Terry felt that to date Australian shopping centre performance divergence has been accentuated but not yet observed in valuations/yields. Retailers and shopping centre owners and investors need to focus on convenience and high footfall locations. Retailers and retail landlords will require capital to re-position and re-mix which will mean a period of rental income growth constraints, rising incentives, and rising tenant credit risk. “Looking forward, retailer mergers and acquisitions are a potential” said Terry.
Stringer and Ray commented on their observations from a recently completed global research trip.
The most obvious fact observed in the North American market is the fact it has twice the retail supply per capita with Stringer commenting that this “will cause a lot of indigestion for some owners and retailers in secondary malls”.
E-commerce is impacting in the US and Frontier’s preferred managers and funds have high quality retail including co-ownership of A grade malls and inner urban high quality assets – playing on the theme of urbanisation which is a major trend they observed.

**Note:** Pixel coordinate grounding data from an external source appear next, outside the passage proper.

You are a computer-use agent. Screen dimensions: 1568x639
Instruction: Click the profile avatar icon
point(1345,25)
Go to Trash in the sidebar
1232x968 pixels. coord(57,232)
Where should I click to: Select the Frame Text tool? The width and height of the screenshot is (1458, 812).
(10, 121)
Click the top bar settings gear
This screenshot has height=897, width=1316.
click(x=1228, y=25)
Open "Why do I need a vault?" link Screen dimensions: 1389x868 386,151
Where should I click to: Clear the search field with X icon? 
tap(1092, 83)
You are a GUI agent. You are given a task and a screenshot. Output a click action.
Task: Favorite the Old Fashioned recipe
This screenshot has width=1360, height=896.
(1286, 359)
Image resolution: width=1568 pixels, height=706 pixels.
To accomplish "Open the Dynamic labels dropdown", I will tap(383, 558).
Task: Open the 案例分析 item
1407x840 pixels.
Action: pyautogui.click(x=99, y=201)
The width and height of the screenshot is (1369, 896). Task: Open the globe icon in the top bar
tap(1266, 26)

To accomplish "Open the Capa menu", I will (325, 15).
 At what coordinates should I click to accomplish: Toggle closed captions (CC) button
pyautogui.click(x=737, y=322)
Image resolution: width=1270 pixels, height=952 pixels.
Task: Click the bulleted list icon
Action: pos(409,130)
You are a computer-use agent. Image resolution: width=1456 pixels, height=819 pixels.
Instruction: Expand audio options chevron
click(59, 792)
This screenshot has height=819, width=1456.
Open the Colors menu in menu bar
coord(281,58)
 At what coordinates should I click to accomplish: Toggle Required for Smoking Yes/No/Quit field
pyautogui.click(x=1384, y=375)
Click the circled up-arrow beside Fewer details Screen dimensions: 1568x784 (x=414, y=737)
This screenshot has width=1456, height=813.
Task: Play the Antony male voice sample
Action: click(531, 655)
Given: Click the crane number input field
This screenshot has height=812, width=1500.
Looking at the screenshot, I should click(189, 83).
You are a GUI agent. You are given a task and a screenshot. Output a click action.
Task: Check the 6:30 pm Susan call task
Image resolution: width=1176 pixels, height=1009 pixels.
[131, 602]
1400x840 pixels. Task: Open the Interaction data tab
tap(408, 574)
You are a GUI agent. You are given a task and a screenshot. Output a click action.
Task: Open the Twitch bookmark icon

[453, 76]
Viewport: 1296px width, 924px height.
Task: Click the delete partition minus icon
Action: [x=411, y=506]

Their outlook is that many secondary malls will need to be repurposed to alternative uses such as being redeveloped completely as leisure oriented centres with a strong multi-use purpose.
In closing out the discussion the panel felt that given limited new property supply, debt lending provisions controlled through regulation, income growth, current available risk premiums against bonds, and the overall sophistication of the real estate market across many markets, yields look to remain strong at the core end of the market.
Frontier’s view is that across markets and submarkets, those property assets with positive economic foundations and strong property fundamentals will generate good total returns, although moderated to and returning back to yield based returns. Ray concluded by stating that “Frontier believes in core investing for the long term. Don’t try and time the market, but invest through the cycles and avoid obvious market exuberance.”